For me, I'm doing pretty well these days and am certainly investing more in my own development than any of my previous employers ever did.  My main issues tend to be things like lack of IT support when things go wrong.  Oh, and doing my own accounting, though that's my own (dumb) choice I suppose.

And the fact that my whole business relies on trust.  I try to contract with my clients carefully - in terms of really understanding what we need to achieve together and how they want to work with me.  This helps me ensure I deliver what my clients need.  I tend not to use legal contracts unless my clients need them as I don't think they actually deal with what is normally important.  And depending upon where my client is around the world, I think taking action if things go wrong can be more trouble than it's worth.  Plus I prefer to focus on making things go right than worry about what will happen if they don't.

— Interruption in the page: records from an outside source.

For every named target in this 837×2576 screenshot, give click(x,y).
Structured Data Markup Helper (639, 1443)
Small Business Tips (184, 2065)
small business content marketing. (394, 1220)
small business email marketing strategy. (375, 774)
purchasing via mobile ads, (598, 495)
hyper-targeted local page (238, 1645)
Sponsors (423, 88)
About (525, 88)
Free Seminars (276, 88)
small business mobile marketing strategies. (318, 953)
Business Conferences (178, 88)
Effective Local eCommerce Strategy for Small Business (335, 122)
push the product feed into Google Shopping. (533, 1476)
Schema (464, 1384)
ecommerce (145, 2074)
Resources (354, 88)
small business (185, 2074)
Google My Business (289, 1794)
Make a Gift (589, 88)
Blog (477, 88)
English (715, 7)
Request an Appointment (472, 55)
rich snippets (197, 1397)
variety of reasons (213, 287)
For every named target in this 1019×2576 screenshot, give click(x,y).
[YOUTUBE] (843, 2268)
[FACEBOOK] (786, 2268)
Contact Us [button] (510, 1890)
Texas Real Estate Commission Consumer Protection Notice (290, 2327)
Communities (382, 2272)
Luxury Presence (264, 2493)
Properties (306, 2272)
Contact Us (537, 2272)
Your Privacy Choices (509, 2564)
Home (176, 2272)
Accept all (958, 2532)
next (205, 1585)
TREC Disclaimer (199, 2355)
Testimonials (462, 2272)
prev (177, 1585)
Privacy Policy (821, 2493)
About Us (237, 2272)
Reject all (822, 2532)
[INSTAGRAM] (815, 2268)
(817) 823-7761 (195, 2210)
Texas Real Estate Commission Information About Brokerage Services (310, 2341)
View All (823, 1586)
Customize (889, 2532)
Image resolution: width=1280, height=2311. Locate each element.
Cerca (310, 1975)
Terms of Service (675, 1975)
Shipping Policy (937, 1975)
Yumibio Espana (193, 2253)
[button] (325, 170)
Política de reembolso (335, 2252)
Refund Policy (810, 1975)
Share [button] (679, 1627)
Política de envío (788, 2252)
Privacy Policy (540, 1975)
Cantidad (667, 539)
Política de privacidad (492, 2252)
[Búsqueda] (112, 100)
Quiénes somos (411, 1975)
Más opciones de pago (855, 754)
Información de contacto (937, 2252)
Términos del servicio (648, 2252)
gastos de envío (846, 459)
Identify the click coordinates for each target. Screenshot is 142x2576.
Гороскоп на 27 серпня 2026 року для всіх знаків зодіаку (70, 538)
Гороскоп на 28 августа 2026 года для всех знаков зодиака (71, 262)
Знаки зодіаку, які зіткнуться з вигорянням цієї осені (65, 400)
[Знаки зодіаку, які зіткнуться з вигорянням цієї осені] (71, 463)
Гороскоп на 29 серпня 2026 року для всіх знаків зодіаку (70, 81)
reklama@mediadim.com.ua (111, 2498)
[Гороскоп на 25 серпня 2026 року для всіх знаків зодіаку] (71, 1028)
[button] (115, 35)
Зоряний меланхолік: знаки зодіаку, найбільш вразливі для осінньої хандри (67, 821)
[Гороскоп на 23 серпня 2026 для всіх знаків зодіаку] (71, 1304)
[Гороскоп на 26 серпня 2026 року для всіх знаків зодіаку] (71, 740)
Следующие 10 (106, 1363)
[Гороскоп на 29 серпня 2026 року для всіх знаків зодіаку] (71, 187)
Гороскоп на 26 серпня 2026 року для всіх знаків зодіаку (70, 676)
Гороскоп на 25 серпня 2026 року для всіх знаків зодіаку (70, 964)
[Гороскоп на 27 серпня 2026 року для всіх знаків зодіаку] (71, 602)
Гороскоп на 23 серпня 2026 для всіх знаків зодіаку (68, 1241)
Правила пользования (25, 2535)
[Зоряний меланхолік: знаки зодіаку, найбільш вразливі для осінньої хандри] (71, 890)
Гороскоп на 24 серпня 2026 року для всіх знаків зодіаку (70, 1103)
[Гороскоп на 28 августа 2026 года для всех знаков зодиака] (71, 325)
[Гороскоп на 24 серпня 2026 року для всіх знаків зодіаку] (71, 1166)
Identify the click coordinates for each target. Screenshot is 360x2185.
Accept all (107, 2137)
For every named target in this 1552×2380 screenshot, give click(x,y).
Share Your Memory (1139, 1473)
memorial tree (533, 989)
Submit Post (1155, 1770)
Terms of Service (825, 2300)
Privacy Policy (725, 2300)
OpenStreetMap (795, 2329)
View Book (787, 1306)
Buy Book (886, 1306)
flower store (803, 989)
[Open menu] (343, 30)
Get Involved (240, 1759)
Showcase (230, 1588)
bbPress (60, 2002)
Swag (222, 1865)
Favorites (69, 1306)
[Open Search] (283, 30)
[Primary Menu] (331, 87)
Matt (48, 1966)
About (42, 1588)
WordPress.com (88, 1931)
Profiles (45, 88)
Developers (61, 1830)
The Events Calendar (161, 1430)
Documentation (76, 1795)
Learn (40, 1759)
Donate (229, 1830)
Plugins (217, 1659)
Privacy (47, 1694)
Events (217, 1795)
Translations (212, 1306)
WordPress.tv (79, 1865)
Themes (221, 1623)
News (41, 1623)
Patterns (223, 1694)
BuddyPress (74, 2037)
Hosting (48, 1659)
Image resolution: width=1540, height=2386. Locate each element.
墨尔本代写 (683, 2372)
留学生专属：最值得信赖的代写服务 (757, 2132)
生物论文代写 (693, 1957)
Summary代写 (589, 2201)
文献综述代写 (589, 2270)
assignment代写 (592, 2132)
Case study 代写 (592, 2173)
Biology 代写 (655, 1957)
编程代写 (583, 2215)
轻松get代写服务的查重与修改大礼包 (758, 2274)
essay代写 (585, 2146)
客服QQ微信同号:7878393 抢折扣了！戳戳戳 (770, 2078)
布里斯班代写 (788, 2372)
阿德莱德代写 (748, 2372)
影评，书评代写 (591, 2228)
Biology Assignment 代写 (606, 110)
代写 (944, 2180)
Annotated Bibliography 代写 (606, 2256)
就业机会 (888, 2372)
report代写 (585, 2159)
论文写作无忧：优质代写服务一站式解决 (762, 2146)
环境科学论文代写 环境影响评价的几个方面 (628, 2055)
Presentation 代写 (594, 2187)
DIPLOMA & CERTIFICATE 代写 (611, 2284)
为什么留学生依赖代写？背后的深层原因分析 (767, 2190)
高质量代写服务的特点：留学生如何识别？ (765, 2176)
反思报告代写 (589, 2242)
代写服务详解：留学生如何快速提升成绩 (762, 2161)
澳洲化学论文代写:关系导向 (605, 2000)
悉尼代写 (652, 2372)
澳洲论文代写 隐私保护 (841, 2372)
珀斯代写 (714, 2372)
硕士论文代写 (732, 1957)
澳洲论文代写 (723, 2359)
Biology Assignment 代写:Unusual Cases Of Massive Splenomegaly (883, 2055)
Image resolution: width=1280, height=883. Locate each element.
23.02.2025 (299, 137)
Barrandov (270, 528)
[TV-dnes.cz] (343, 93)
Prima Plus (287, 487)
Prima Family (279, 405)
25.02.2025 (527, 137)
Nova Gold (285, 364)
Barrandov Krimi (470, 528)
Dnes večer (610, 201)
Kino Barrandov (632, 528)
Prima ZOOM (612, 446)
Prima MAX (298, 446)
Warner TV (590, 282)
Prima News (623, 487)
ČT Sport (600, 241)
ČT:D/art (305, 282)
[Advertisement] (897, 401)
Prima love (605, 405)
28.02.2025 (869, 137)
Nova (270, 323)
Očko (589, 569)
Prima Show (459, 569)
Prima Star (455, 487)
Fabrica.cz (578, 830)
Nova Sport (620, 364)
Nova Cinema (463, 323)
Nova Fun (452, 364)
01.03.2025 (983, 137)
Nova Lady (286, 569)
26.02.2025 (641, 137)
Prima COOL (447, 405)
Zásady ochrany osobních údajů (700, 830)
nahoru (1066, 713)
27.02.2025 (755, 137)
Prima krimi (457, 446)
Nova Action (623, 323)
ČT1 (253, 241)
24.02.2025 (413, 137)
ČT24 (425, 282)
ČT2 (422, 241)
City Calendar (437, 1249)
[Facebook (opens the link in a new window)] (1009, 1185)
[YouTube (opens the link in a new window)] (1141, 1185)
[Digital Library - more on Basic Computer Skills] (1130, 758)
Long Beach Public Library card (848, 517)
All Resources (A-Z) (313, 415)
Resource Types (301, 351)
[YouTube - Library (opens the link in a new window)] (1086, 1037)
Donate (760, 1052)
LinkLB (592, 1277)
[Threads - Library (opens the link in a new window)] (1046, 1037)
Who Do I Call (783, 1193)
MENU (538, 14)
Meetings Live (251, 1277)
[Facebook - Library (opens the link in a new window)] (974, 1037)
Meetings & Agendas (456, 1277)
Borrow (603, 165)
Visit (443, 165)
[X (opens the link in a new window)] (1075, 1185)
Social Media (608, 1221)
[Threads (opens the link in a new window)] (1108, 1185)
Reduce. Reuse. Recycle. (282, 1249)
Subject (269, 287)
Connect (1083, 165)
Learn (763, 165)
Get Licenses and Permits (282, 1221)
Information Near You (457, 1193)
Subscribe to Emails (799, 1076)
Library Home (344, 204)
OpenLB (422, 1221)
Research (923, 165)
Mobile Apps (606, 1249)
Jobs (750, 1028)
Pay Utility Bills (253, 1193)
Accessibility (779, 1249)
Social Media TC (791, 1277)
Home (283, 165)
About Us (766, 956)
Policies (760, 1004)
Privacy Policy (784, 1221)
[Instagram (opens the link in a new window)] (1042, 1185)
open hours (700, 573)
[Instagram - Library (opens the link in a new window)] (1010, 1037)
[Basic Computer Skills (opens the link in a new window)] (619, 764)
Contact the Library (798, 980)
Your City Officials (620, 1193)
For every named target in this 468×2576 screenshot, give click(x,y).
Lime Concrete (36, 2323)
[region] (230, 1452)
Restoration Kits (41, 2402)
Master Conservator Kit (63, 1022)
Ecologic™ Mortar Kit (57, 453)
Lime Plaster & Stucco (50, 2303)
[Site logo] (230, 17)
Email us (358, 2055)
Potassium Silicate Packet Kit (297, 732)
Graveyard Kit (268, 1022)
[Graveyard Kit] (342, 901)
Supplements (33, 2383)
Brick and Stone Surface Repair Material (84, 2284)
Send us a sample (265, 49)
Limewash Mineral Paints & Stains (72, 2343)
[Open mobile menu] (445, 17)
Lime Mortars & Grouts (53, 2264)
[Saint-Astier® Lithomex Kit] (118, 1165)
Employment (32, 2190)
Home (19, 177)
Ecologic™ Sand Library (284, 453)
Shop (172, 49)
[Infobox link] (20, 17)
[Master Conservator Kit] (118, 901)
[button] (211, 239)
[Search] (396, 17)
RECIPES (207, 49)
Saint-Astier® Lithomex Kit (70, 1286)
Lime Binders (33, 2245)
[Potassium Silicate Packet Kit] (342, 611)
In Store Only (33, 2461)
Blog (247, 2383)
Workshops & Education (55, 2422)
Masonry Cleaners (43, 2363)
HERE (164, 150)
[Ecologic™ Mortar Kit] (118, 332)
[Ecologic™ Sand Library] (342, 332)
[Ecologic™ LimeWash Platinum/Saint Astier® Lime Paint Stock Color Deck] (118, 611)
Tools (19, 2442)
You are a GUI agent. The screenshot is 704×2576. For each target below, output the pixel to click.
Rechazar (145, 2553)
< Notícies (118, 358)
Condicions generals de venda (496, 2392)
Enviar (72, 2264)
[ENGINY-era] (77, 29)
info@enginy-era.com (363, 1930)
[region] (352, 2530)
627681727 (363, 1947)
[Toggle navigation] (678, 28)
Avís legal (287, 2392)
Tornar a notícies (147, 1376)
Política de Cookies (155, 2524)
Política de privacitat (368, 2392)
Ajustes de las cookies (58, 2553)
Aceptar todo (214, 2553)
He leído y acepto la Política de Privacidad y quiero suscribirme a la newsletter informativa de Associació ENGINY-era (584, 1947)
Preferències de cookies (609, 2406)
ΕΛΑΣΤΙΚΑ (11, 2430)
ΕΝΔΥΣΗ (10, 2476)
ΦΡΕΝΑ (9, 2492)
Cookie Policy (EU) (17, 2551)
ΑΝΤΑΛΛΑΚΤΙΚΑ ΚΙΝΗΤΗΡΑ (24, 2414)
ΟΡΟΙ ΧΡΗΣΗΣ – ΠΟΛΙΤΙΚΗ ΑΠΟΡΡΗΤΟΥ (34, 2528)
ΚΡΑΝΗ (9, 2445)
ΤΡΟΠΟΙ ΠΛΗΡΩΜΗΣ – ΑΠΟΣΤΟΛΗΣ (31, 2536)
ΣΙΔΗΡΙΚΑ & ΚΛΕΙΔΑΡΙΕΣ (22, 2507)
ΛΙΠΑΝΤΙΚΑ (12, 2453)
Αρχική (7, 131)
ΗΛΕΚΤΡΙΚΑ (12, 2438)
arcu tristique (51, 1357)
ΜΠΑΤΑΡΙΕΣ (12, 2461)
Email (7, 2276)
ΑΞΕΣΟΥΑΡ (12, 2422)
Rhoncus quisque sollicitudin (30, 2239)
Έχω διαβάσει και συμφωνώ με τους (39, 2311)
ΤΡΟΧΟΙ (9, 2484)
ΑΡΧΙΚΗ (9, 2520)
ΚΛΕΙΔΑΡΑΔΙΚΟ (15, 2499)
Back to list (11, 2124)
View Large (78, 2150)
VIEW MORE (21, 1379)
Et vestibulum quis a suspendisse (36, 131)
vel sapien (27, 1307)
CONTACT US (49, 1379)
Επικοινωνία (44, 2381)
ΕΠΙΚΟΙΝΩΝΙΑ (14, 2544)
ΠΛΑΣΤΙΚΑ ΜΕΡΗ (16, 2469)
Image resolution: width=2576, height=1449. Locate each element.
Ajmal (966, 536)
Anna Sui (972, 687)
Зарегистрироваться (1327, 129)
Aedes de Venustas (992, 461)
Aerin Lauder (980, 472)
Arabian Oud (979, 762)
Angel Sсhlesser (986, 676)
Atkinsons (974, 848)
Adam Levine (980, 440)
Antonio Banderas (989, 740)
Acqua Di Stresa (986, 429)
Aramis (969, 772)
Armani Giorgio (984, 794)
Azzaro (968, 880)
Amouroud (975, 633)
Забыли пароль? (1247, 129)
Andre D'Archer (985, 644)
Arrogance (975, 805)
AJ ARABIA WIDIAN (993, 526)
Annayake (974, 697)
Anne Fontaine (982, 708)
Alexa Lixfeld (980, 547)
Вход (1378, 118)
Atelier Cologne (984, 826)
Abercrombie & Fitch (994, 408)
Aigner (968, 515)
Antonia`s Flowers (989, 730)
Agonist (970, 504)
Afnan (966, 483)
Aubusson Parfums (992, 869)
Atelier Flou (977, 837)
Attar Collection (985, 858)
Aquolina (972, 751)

However that can be a problem on the small number of occasions that you deal with someone who wants to take advantage.  So the real point of this post is just to flag up two training providers you don't want to put your trust in:

Mark Maritz and and Adele Olivier  
Previously trading as Vital Training / Ripple Training 
South Africa

Szilvia Kadar, Albert Harris,  Matthew Johnson, Sean Martin, Alexander (Sanyi) Daxo and Rudolph Halasz
United Market Events / UMI Events 
Based in Hungary and Slovakia but still delivering conferences and training in the UK and Spain

Neither of these providers do what they say they are going to do i.e. pay in full for services which have been provided.  It could be worse of course - at least they don't threaten 80 year old women.  That's the case with this plumber who also did shoddy work for us which we've had to take down, stole parts he had bought for us and disappeared with some money we'd prepaid him:

Jake O'Keefe
JKI Services (plumbing) 
Reading


Not too bad for nearly ten years experience I suppose and I'd still rather trust people and take the hit when I find that trust isn't deserved, that not to trust people to begin with.  But I can see what people increasingly find it difficult to trust as well.